No Eddie, No Joseph

If an election were to be held tomorrow, Joseph Muscat’s Labour would win by a whopping 82,000 votes. As incredible as it sounds, that is what the latest MaltaToday survey shows.

Although such extrapolations should always be taken with a pinch of salt, surveys give a snapshot of the country’s current mood. Ultimately, internal surveys are probably showing the same picture to the number crunchers and strategists (if there are any) at the PN’s headquarters.

Many PN supporters must be asking why Labour has more than doubled its lead in just 12 months. After electing a new leader, PN supporters must be asking themselves why they still cannot get it right. They must be feeling the same frustration and angst many Labour supporters felt between 1987 and 2013.

An explanation to the PN’s woes might lie in the misfortunes of its eternal rival when the tables were turned.

For years, Labour supporters were in a political wilderness as the people at the helm of the party – with the exception of the short lived 1996 electoral victory – could not translate numerous electoral successes at local council level into a victory in the general elections.

For many years Labour was left frustrated as it could not breach the walls of the PN fortresses at University and Gozo, among other electoral cohorts and districts.

In the eyes of the electorate, the PN stood for progress, modernity and economic stability, and it had a vision for the country’s future which was in synch with the people’s dreams and aspirations.

On the other hand, a majority of voters continuously snubbed Labour and it felt like the Party was stuck in a time warp.
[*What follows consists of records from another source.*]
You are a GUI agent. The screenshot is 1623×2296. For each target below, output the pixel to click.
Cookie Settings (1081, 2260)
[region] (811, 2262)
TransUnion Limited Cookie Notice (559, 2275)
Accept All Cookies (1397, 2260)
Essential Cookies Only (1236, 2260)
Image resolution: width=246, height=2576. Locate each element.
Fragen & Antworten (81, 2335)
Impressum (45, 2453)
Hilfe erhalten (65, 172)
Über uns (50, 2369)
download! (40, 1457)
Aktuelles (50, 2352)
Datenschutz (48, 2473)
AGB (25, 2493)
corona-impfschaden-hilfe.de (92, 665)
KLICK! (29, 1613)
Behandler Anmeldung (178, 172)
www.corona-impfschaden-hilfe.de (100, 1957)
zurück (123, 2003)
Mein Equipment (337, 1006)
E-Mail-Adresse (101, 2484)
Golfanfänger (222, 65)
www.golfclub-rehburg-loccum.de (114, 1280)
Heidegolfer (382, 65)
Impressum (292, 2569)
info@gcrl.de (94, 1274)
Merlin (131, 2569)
Then came Muscat and the tables turned. His brilliance rests in his ability to mimic former PN Prime Minister Eddie Fenech Adami to perfection. The Sunday Times carried two reportages which illustrate the extent of Muscat’s metamorphosis into ‘Eddie’.

Two ministers, Carmelo Abela and Chris Cardona, were caught with their trousers down. The former allegedly used government workers to build a wooden canopy in his private residence while the latter could give no explanation to his expensive tax-payer funded solo trips abroad.

Abela’s “I have to check as I don’t know who did this work” answer is far from satisfactory and if the allegations are proved to be true then he should resign. But this is hardly Spain or the UK where politicians resign for much less.

Abela’s answer sounds very much like former Berlusconi minister Claudio Scajola’s sudden amnesia when asked about the purchase of a luxury flat near the Colosseum in Rome some eight years ago.

Abela’s lapse of memory also has echoes of works carried out on the homes of previous PN ministers such as Louis Galea, Tonio Fenech and Joe Cassar.

PN ministers caught with their pants down often got way with a rap on the knuckles in the privacy of Fenech Adami’s office and Muscat’s leniency with Abela and Cardona will be par for the course.

If anything, Muscat has set a new standard by keeping Konrad Mizzi and Keith Schembri by his side.

Some prominent opinion makers always struggled to understand why the PN was held to lower standards than Labour.

The argument would more or less sound like, “if a Labour politician is accused of some wrongdoing she or he is taken to the cleaners while if somebody from the PN’s ranks is accused of the same thing they would get away with it.” Two weights, two measures they would predictably say.

But in reality, the PN does not automatically hold a higher moral ground and Labourites do not suffer from an innate inferiority complex. It’s all about power.

The party which is on the crest of the wave has the comfort of its electoral majority to manage such situations, while the party in opposition is subject to bigger public scrutiny given that most of the mainstream media is directly or indirectly controlled by the Party in government.

Just like Louis Galea and John Dalli before them, Carmelo Abela and Chris Cardona will get away with their extravagances scot-free and there will be no public outrage.

The reason behind this is not party membership but the ability of the Party in power to turn the accused into victims and the accusers into offenders.

Beholders of power are vested with a semblance of infallibility and invincibility and Muscat, like Fenech Adami, was well prepared to turn adverse situations in his favour from his very first day in office.

Fenech Adami will be best remembered for guiding Malta out of democratic limbo in 1987 and into the EU16 years later. But his legacy is also Muscat’s Malta.

It’s impossible to understand the current woes of the PN without realising that Fenech Adami’s victories were so absolute that he left his own Party without a raison d’etre.

Fenech Adami’s long run of electoral supremacy showed that he had a deep understanding of country’s aspirations and it became obvious that unless Labour embraced that understanding, it would be stuck in the opposition benches perpetually.

Muscat understood this very well and, like Fenech Adami, his bombastic victories could leave his Party rudderless once he packs his bags. Then we’ll start wondering whether Labour can overcome the PN’s insurmountable lead in the polls.